Data for this task ->
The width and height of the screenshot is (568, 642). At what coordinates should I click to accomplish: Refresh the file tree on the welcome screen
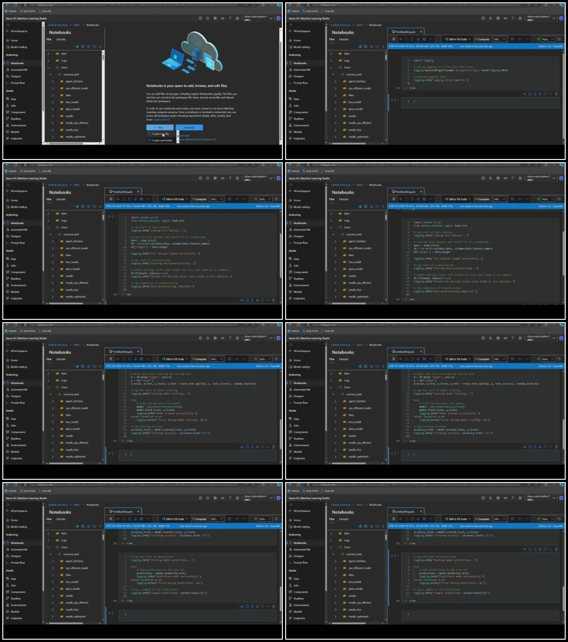94,46
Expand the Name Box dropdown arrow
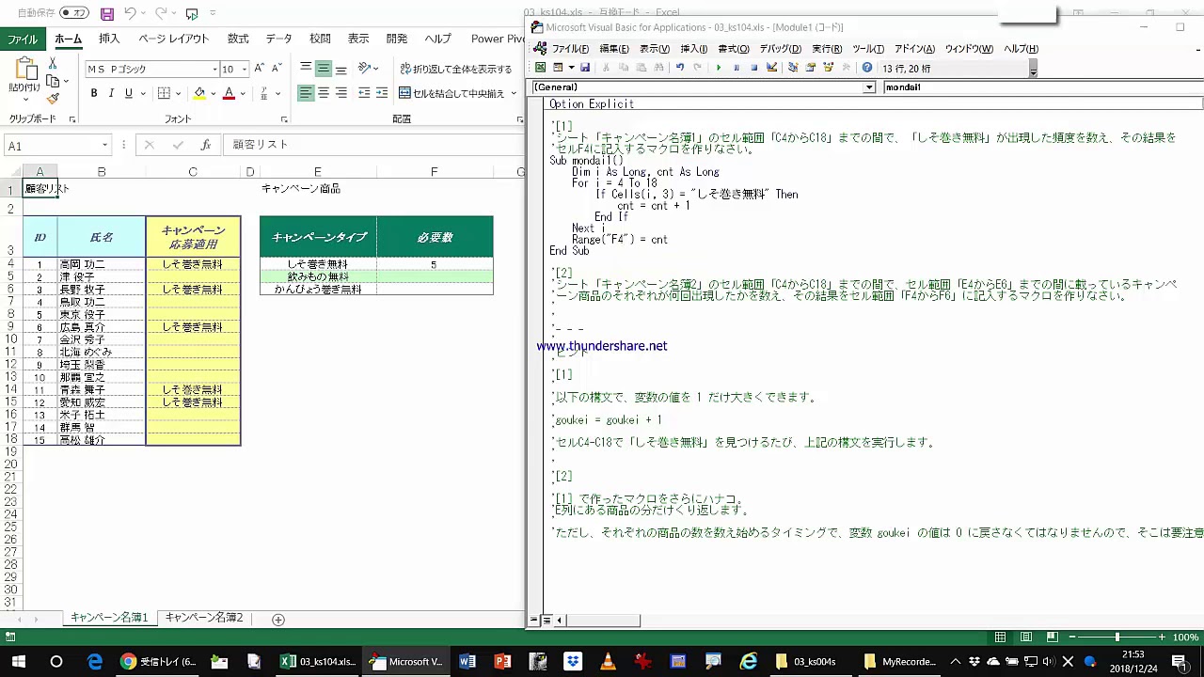1204x677 pixels. [104, 146]
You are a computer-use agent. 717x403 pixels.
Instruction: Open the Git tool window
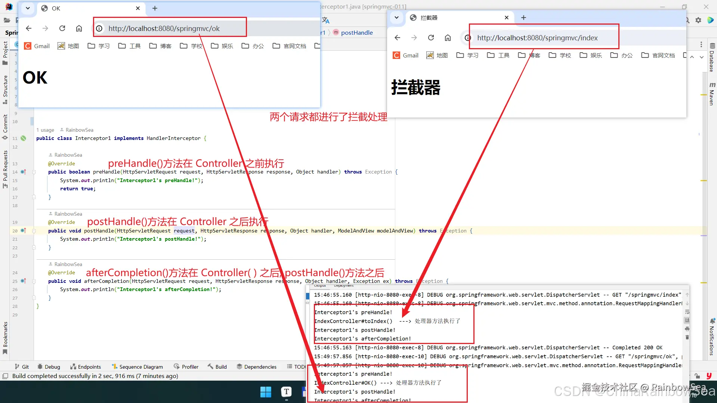click(22, 366)
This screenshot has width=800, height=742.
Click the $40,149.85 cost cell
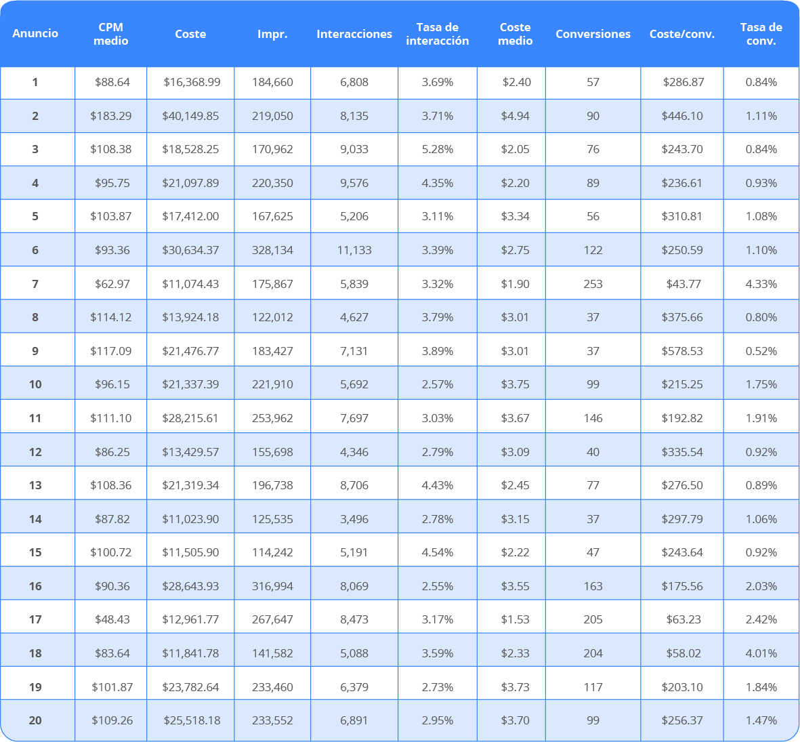click(190, 116)
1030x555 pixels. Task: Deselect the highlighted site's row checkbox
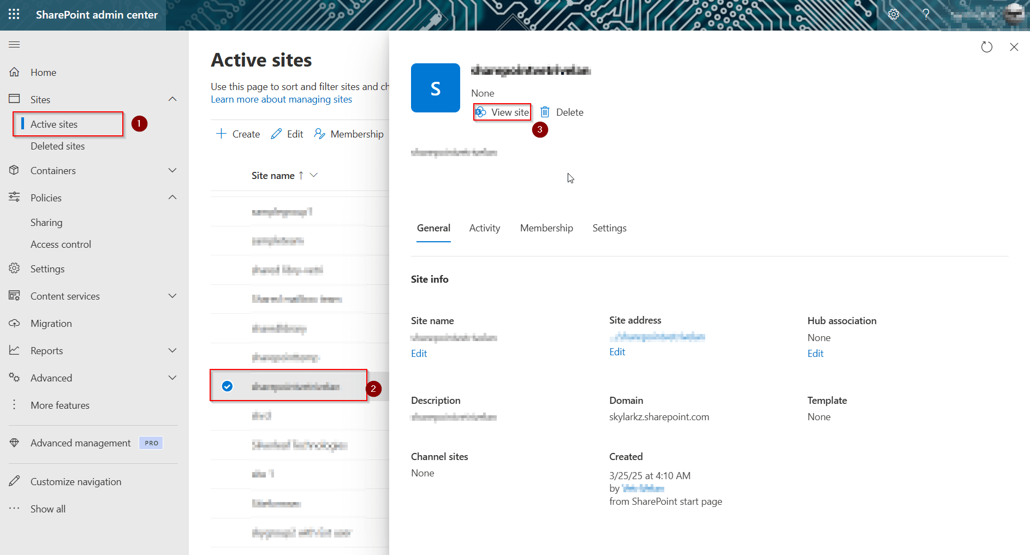coord(227,386)
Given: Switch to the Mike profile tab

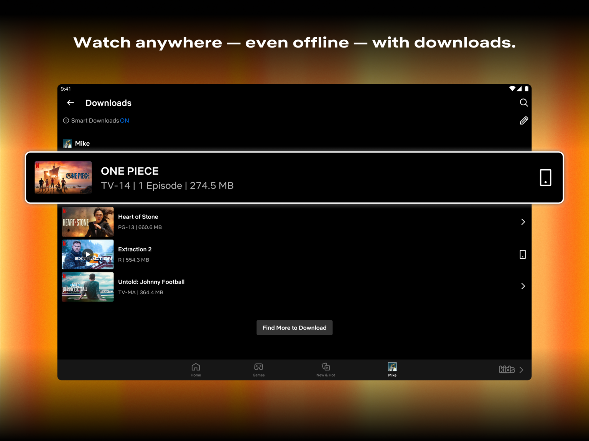Looking at the screenshot, I should 392,369.
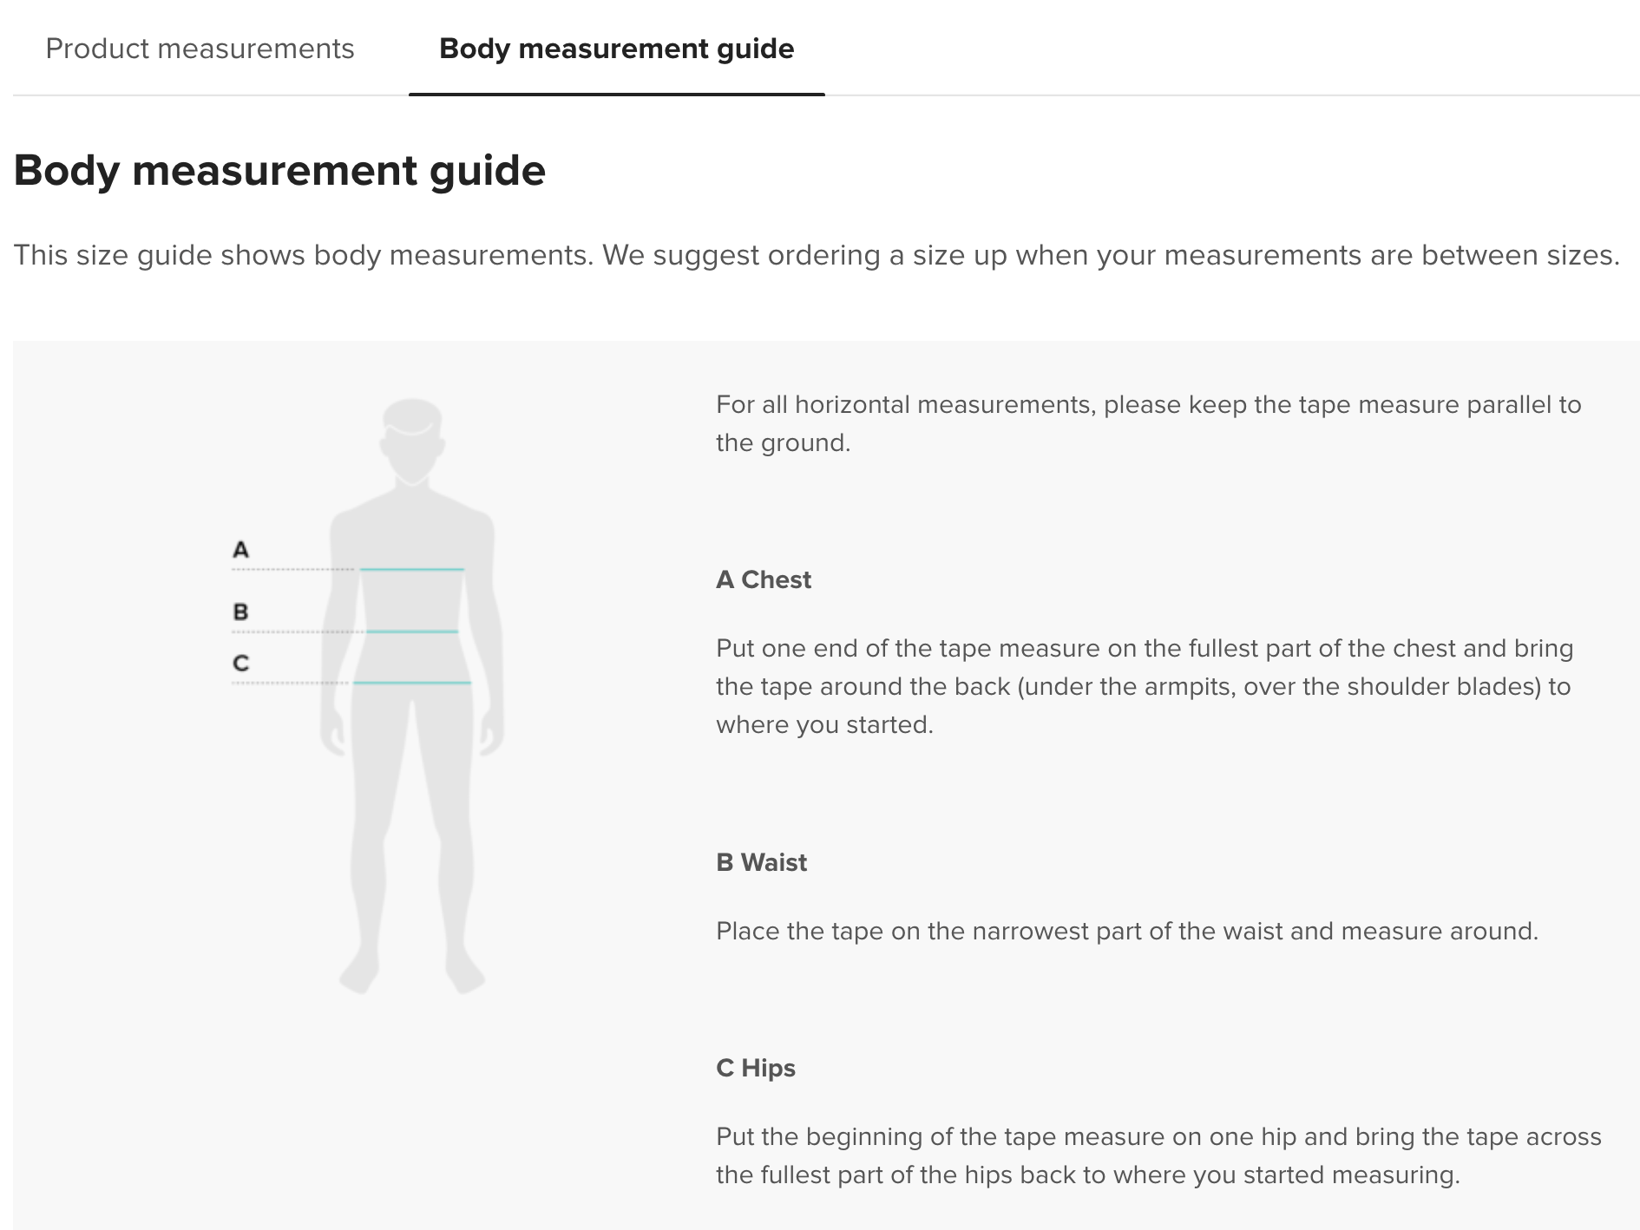
Task: Click the chest measurement line on figure
Action: pyautogui.click(x=412, y=569)
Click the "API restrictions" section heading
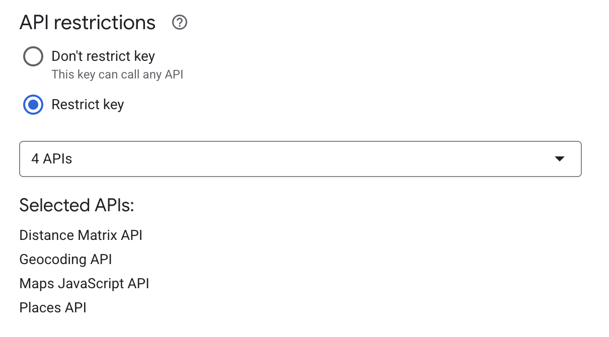 pos(88,23)

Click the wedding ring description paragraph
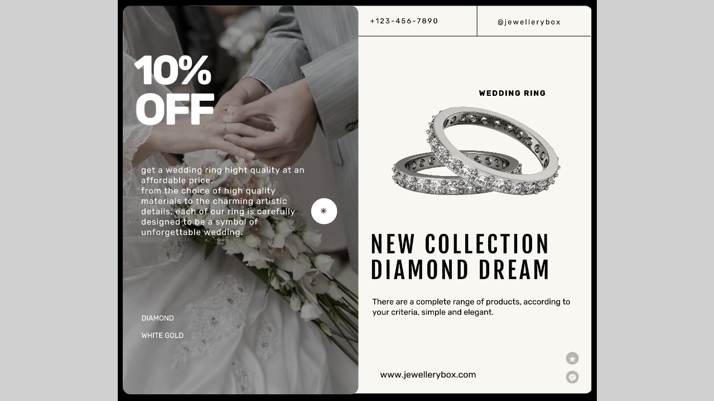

Challenge -> Can you swap "Name Box" for "Formula Bar" throughout the lines above, leaving everything else unchanged and the pictures out?

Solution for this task ->
The width and height of the screenshot is (568, 642). At what coordinates should I click to accomplish: Refresh the file tree on the welcome screen
94,46
Expand the Formula Bar dropdown arrow
1204x677 pixels. [104, 146]
You are a computer-use agent. 717x403 pixels.
Instruction: Open the Git tool window
click(22, 366)
This screenshot has width=800, height=742.
Click the $40,149.85 cost cell
click(190, 116)
1030x555 pixels. Task: Deselect the highlighted site's row checkbox
coord(227,386)
Given: Switch to the Mike profile tab

Looking at the screenshot, I should 392,369.
Task: Click the chest measurement line on figure
Action: pyautogui.click(x=412, y=569)
Click the "API restrictions" section heading
 pos(88,23)

Click the wedding ring description paragraph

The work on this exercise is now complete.